Наряду с этим разворачивался другой процесс, зародившийся вне института изоляции. Это процесс осмысления бедности, болезни и благотворительности с экономической и социальной точки зрения. Впервые за всю историю христианского мира болезнь отделилась от бедности и нищеты во всех ее обличьях.

Коротко говоря, распадается все, что прежде служило оболочкой безумия, размыкается круг нищеты, размыкается круг неразумия. Нищета рассматривается как проблема, имманентная экономическому устройству общества; неразумие уходит в глубины воображения, превращаясь в одну из его фигур. Больше их судьбы не пересекутся.

И тогда-то, в конце XVIII в., вновь заявит о себе безумие — безумие как таковое; пока оно еще обречено, подобно преступлению, пребывать в прежнем пространстве изгнания, но одновременно оно оказывается лицом к лицу со всей совокупностью новых проблем, связанных с благотворительной помощью больным.

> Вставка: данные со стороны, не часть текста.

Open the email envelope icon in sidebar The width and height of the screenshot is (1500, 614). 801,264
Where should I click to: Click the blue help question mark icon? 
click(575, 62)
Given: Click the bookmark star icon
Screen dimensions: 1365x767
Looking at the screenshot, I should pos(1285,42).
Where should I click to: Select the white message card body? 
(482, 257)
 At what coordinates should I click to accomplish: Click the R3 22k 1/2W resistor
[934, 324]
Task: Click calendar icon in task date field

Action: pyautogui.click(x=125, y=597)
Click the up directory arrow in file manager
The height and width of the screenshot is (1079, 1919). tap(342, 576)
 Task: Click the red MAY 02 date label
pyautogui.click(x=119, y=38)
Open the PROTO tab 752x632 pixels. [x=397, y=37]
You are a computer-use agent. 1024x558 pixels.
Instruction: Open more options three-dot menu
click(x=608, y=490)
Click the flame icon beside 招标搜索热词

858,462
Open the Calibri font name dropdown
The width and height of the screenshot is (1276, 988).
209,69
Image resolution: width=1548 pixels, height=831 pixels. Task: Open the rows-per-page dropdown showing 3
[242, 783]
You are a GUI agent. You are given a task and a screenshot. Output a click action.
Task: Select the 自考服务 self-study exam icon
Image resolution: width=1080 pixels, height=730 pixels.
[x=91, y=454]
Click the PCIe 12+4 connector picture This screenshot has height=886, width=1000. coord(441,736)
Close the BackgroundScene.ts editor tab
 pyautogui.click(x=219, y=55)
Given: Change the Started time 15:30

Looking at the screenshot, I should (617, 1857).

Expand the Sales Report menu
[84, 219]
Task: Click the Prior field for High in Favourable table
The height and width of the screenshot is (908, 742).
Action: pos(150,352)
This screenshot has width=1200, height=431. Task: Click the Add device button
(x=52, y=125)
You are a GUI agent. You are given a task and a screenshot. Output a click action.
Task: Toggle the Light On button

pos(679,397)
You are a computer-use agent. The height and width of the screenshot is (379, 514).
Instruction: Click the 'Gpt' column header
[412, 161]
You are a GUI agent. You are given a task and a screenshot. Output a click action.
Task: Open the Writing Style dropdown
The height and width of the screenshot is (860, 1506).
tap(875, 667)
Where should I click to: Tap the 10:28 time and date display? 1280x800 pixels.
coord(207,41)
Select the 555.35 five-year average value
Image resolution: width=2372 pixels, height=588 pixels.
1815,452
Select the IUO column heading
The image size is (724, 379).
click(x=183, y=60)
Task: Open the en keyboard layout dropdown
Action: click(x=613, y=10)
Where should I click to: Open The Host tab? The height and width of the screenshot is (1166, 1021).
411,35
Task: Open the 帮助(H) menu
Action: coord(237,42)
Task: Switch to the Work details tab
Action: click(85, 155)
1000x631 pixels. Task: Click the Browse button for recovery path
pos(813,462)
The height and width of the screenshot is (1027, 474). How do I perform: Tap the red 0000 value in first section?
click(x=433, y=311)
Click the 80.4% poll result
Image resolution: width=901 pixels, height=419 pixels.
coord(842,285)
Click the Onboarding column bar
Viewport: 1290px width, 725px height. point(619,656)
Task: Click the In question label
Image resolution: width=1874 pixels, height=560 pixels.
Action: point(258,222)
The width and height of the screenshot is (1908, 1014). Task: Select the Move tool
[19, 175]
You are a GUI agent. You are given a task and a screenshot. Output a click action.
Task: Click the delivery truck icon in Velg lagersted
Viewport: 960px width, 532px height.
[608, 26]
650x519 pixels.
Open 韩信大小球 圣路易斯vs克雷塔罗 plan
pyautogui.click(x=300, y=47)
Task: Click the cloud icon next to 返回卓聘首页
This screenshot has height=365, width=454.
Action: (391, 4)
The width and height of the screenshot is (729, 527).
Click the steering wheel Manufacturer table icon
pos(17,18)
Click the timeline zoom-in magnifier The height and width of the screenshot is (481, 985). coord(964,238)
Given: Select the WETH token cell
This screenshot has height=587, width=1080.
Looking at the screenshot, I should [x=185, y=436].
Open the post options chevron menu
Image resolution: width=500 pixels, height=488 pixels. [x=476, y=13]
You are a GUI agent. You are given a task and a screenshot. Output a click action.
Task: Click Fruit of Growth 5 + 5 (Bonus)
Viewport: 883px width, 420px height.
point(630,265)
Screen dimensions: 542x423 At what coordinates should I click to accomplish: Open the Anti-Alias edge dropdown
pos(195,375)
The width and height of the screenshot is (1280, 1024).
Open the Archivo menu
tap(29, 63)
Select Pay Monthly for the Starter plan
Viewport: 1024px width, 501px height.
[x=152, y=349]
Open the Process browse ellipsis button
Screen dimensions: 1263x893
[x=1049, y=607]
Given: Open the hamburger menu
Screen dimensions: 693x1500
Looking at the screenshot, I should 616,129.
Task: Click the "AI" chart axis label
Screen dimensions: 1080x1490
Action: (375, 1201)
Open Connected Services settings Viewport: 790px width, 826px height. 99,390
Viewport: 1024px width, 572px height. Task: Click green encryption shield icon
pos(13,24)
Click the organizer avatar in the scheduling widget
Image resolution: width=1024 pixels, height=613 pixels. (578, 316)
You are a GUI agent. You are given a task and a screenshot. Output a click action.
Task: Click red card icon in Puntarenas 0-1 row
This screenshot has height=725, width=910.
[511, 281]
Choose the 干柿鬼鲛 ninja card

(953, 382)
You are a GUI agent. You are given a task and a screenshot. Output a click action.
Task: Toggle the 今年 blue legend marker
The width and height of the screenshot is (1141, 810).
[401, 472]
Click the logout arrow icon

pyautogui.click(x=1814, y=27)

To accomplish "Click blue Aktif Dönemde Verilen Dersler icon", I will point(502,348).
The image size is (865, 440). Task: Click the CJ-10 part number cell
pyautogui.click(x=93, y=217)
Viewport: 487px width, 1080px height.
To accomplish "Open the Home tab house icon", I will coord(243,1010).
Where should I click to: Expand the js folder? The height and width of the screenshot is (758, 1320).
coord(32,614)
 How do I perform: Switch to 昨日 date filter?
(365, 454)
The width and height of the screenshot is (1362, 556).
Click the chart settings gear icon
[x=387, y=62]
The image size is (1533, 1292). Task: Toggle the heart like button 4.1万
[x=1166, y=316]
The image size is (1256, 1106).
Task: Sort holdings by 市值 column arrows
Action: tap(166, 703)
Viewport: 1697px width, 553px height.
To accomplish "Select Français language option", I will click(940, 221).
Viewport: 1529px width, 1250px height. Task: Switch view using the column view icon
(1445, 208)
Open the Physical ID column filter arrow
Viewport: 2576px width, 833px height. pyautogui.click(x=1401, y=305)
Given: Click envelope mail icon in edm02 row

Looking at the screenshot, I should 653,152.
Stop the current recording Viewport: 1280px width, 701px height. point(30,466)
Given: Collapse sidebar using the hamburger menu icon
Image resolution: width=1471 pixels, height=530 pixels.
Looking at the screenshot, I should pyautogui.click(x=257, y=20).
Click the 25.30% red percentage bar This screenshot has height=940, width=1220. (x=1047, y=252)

Безумие свободно уже теперь — в том смысле, что оно избавилось от древних форм опыта, определявших его восприятие и осмысление. Высвобождение это произошло не благодаря вмешательству филантропии, не благодаря научному, т. е. в конечном счете позитивистскому, познанию его “истины”, а в силу тех медленных сдвигов, которые совершались в самых глубинных структурах опыта: не в той точке, где безумие есть болезнь, а там, где оно связывается с жизнью людей и с их историей, там, где люди конкретно переживают свою нищету и где их неотвязно преследуют фантазмы неразумия. Именно здесь, в этих смутных областях опыта, постепенно сформировалось современное понятие безумия. То было не расширение или обновление понятийного аппарата; если угодно, то было “открытие” — в той мере, в какой, отступив назад, установив дистанцию по отношению к безумию, все вновь ощутили его тревожное присутствие; в той мере, в какой тяжкий труд “высвобождения” позволил ему, незадолго до реформы Тюька и Пинеля, обрести наконец свое особенное лицо, отличное от великого, очевидного — и распавшегося отныне образа неразумия.